Ha contribuito ed esasperato il carattere corporativista dell'assetto di fatto del regime, con le sue giungle di leggi e leggine, di retribuzioni, di categorie, e l'incontrollato meccanismo di spese clientelari, assistenziali, pubbliche e para-pubbliche.

In politica estera basti ricordare che durante gli anni dell'"unità nazionale" l'intervento nel Terzo Mondo scese a livelli ignobili, ad esempio lo 0.023% del Prodotto nazionale lordo, che ci si appiattì sulla politica americana, come non mai, e l'irresponsabile pratica della "distensione", disarmista a lungo per l'Occidente, riarmista per l'Oriente. Continuò a sostenere una politica di decretazione parossistica, malgrado la personale sensibilità dimostrata da Ingrao.

La politica del Pci, in tutti questi anni, fu di massima settarietà e violenza contro ogni dissenso a sinistra, di "pas d'ennemis à droite", poiché aveva piazzato "a sinistra" la vecchia destra dc di Andreotti e di peggiori ambienti ad essa legati.
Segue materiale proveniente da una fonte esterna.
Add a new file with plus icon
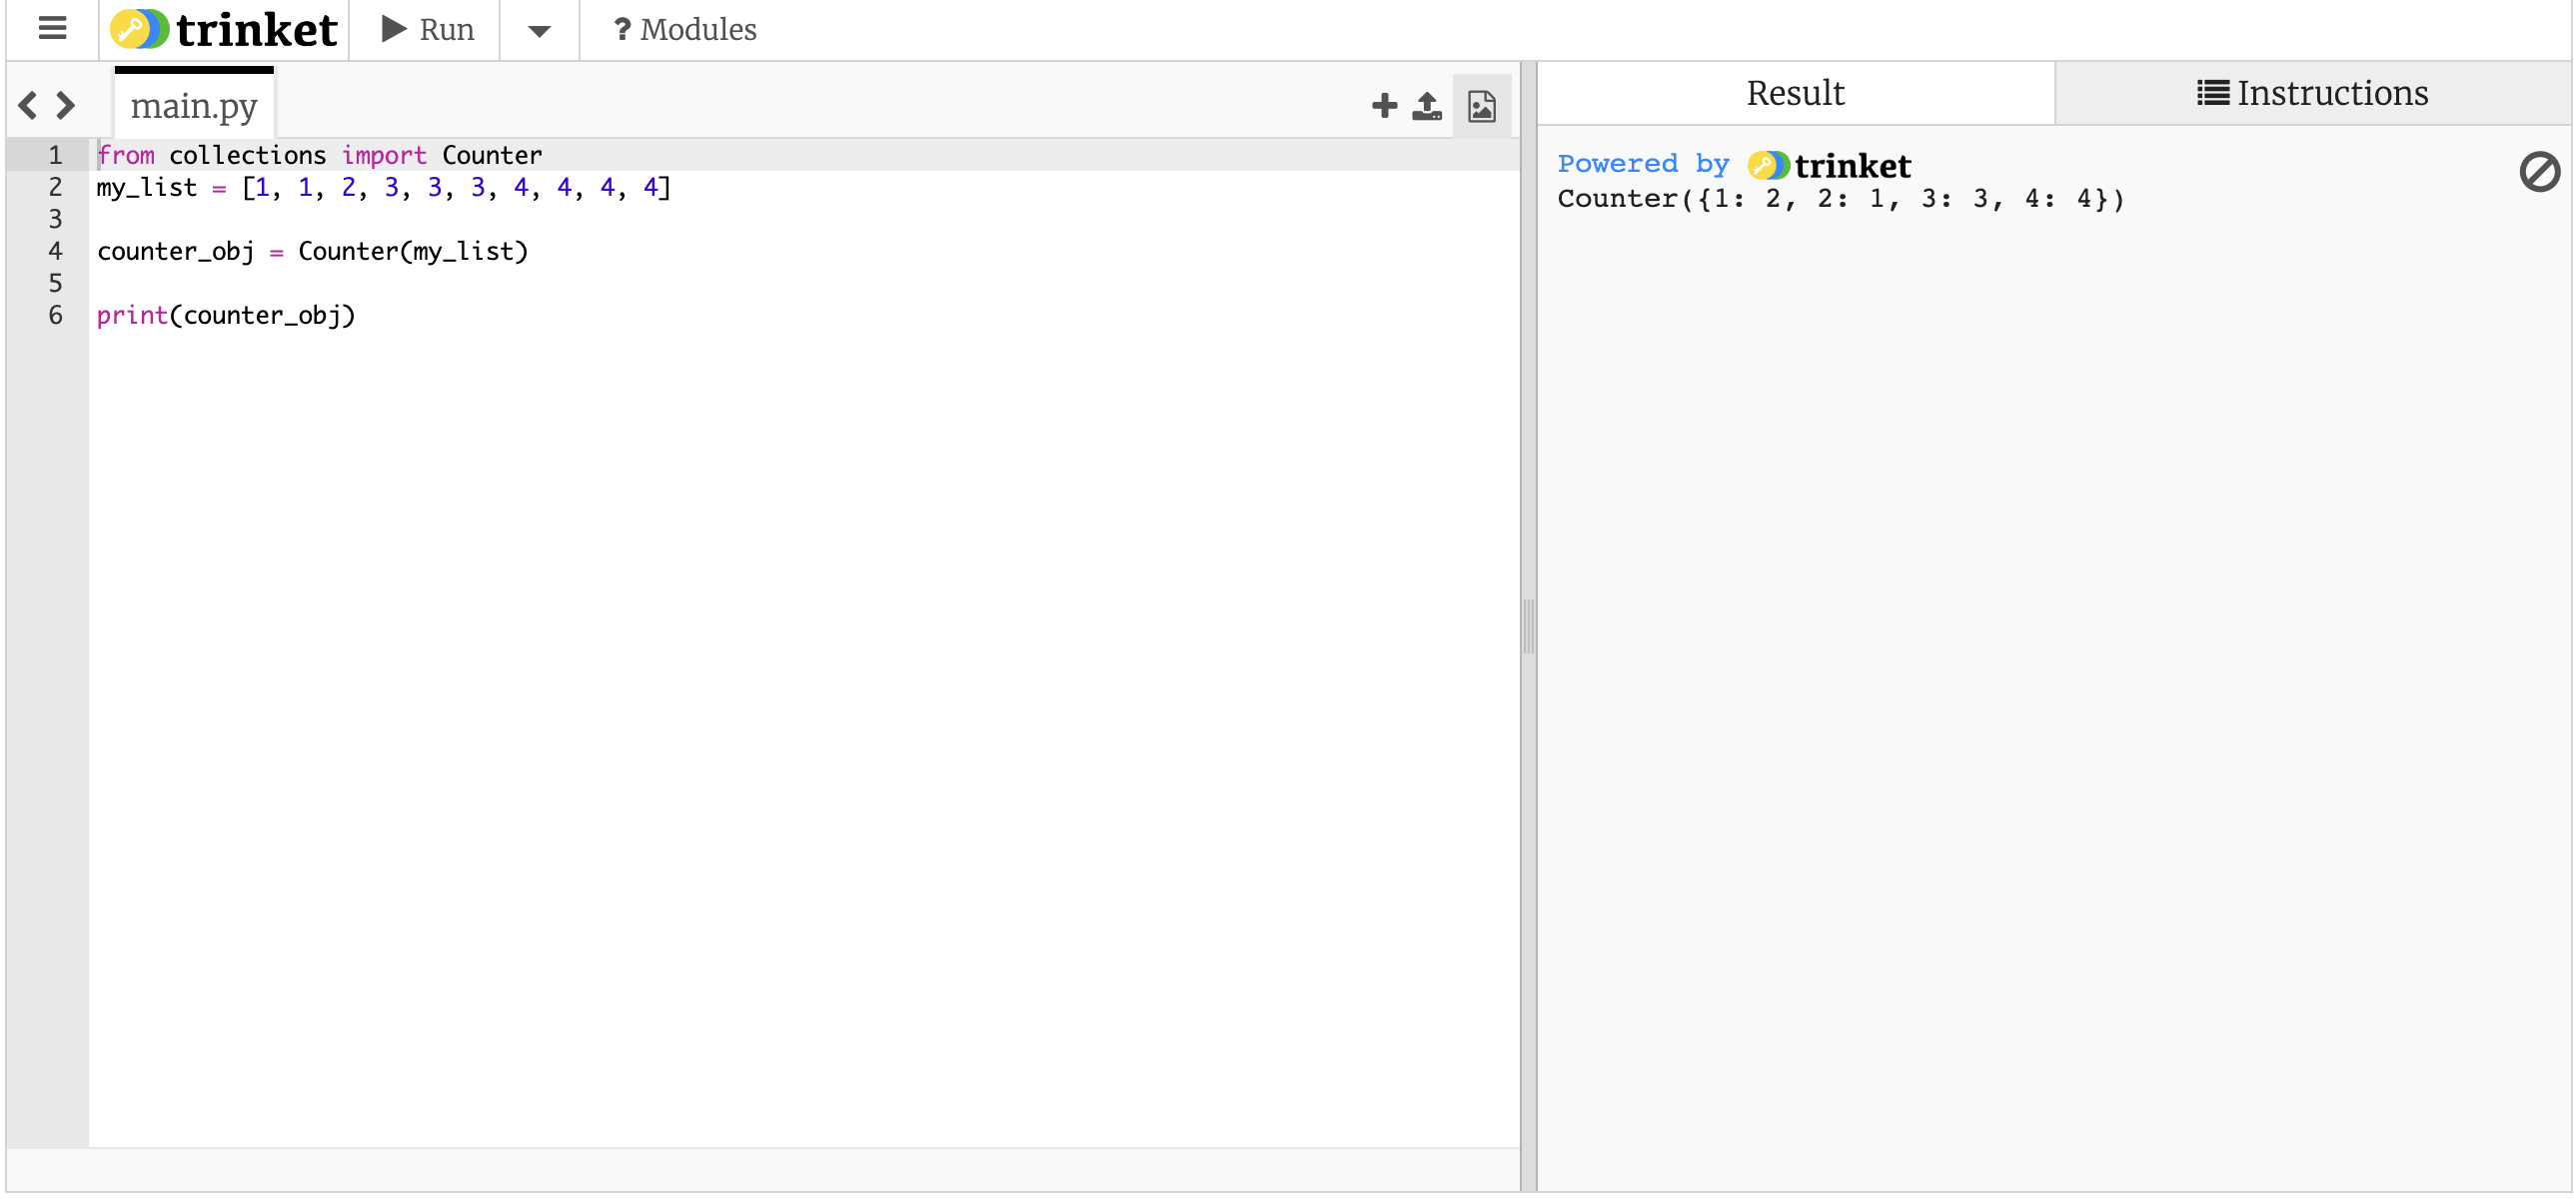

Poi, cacciati dalla maggioranza di governo, ma installati sempre più saldamente in quella "istituzionale", i comunisti imposero nei settori della giustizia, della stampa, del sindacato le politiche più violente e irresponsabili, sul piano culturale oltre che su quello pratico.
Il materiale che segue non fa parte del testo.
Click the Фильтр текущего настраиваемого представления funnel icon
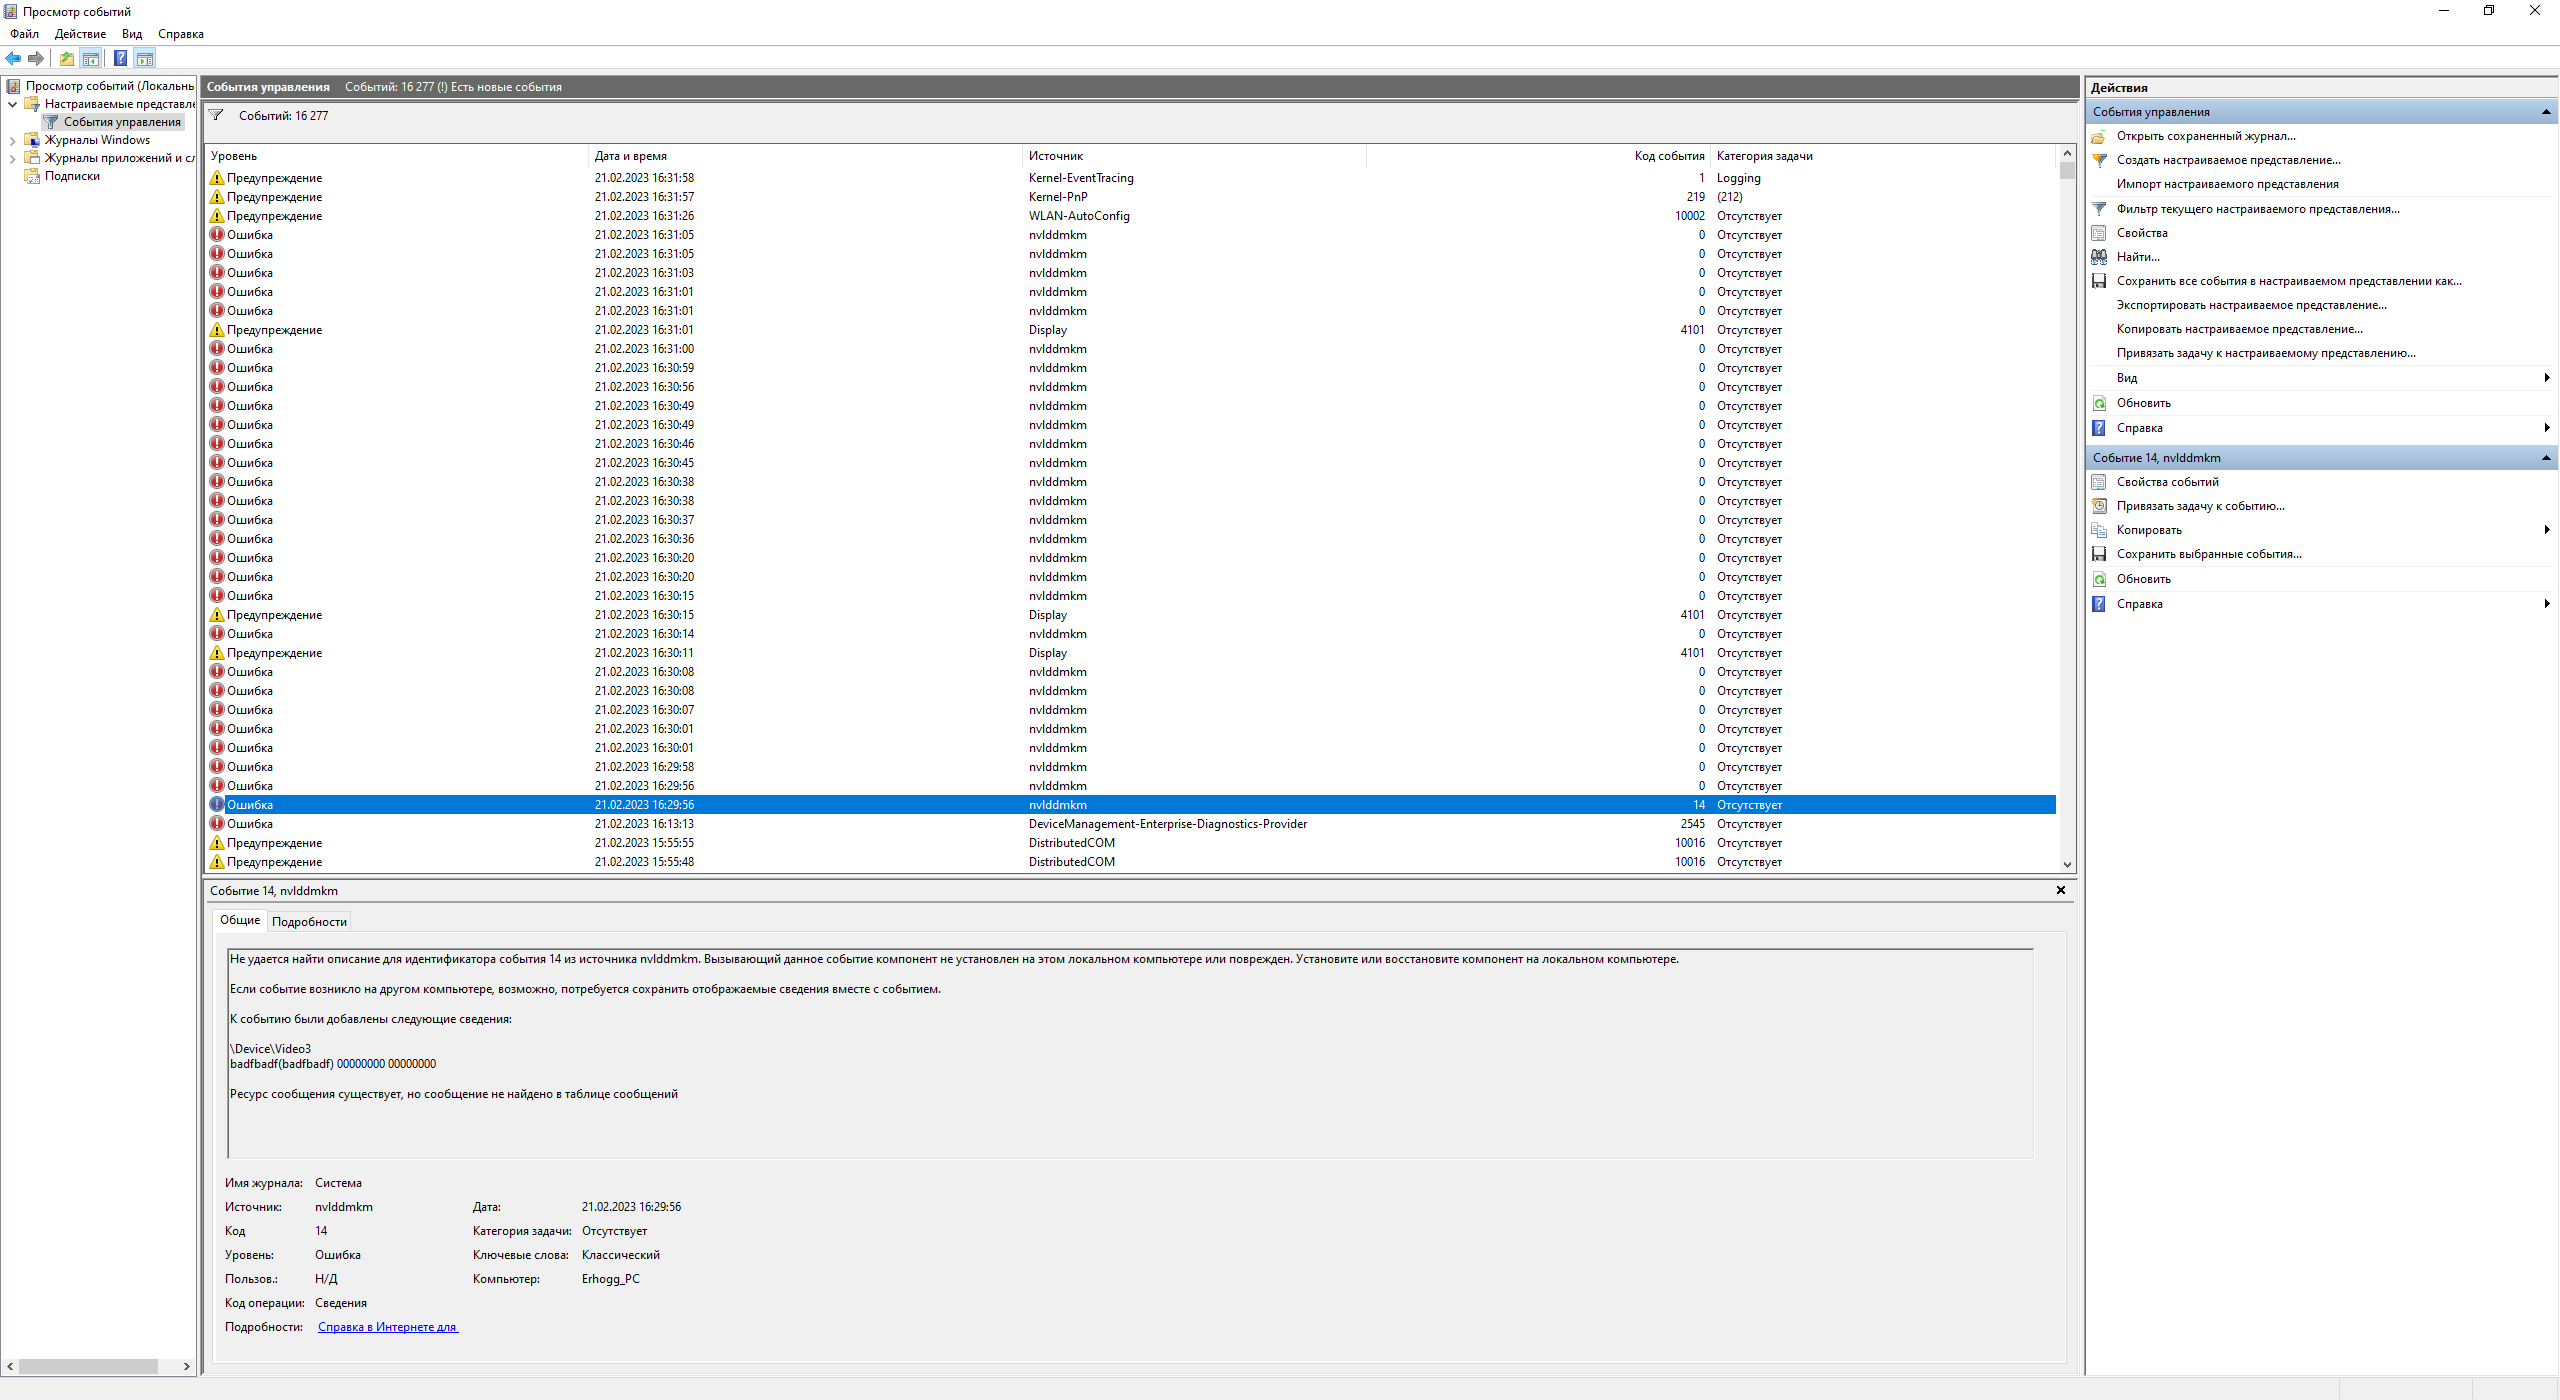 (x=2099, y=209)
Alla fine, la sgangherata sequela di ordini e contrordini strategici, tattici, operativi, ideologici: alternanza, alternativa, governi "diversi", degli "onesti e dei capaci", con il Psi, contro il Psi...

Politica costretta ad essere doppia, tripla, con punte di paranoica violenza quando l'elettorato rischiava di essere sfiorato dalle denunce e dalle proposte diverse del Partito radicale...

Questa una "grande politica"? Una politica coerente e leale, secondo la definizione di Giorgio Almirante? Questo il "grande lascito", da far tremare le vene e i polsi ad Alessandro Natta? Ma via.